There are actually about a couple dozen companies that could realistically compete, in addition to labs like Church's. (This list includes them, along with some ancillary service companies.) The eight participants mentioned were merely those parties that had announced intent earlier; the rules have been revised and the other six gave up. The fact that it never attracted participants like Illumina, arguably the biggest name in sequencing, shows that the technology just isn't commercially viable enough, even with the possibility of the $10M subsidy if they win.
Bio questions? Ask me to start a Q&A journal. Computer analogies available for most topics!
The winner will retire, one productive scientist less.
Very few scientists are in it for the money. Many would love $10M to invest in a lab or fund their Nobel dream research. Many scientists love their work. It is like the Iowa farmer who won five million in the lottery. A reporter asked him what he would do with the money. His answer was "I'll probably just keep farming till it is gone."

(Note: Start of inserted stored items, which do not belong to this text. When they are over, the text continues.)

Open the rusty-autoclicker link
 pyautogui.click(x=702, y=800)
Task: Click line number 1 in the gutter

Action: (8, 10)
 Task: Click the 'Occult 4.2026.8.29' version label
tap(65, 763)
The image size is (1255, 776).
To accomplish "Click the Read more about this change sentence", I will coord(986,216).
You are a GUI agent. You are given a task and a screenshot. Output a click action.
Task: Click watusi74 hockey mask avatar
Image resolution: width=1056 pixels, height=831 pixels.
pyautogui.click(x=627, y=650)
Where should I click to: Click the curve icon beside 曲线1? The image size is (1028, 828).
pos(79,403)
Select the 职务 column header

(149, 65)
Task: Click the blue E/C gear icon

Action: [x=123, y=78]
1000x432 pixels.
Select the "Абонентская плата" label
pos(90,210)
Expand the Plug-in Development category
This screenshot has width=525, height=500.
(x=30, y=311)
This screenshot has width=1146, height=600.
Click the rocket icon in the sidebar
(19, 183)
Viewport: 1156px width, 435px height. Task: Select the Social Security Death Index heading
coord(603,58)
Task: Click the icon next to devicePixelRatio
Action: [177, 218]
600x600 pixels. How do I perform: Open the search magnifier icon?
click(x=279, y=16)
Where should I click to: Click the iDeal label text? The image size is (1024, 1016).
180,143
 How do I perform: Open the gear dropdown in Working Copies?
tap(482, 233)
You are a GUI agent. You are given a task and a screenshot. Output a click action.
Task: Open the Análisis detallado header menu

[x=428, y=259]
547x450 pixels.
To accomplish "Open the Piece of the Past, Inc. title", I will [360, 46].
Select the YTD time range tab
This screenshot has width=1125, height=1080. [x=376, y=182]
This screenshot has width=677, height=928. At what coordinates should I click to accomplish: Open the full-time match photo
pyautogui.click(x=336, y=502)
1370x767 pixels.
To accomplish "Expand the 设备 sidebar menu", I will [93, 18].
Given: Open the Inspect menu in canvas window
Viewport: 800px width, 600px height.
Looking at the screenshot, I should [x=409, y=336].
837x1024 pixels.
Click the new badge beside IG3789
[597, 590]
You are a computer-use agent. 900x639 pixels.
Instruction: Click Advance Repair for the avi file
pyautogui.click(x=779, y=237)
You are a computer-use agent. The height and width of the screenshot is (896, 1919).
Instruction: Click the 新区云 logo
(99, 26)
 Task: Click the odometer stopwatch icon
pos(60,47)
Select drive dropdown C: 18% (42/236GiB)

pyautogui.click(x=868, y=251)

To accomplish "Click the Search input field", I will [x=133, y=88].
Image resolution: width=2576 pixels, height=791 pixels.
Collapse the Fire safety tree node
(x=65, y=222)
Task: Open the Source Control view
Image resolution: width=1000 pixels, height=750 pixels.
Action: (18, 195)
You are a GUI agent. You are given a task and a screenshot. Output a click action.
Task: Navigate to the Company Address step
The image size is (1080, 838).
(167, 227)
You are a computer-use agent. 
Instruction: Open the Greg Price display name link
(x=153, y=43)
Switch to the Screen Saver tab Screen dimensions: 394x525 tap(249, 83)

Oh, such altruistic scientists. Scientists most definitely are in it for the money. It's called publish or perish. It's just that they don't get to benefit directly from the money, their university does and in return they get to keep their job. But, don't kid yourself, they have bills to pay, kids to send to college and plain old greed, just like everybody else. If that weren't the case, there wouldn't need to be an XPrize to begin with.
Genomics is an incredibly well funded field. This is not like rocketry where the core technology is only used by a few big contractors and government agencies. There are hundreds of very competent small contract research organizations in the US competing for business.
Looking just at the "non-traditional cutting edge hardware" part of genetics, DARPA has a $50M+ program, Living Foundries, that many of the people mentioned in the X-Prize have won grants under.
When you have a situation where even fringe ideas are well funded in powerhouse mainstream laboratories (i.e. George Church), things will move along pretty well.
(Prices for sequencing haven't dropped significantly in the last few years, but what do you expect? There needs to be some time in between hardware upgrade cycles, not everyone is Intel. The last few years haven't exactly been the best, economically.)
Oh, such altruistic scientists. Scientists most definitely are in it for the money. It's called publish or perish. It's just that they don't get to benefit directly from the money, their university does and in return they get to keep their job. But, don't kid yourself, they have bills to pay, kids to send to college and plain old greed, just like everybody else. If that weren't the case, there wouldn't need to be an XPrize to begin with.
I don't think you understand the difference between "being in it for the money", and "being able to survive while doing it"...
I think the assessment that they aren't in it for the money is completely accurate, but they doesn't negate the fact that they want to continue being in it, and not be in poverty.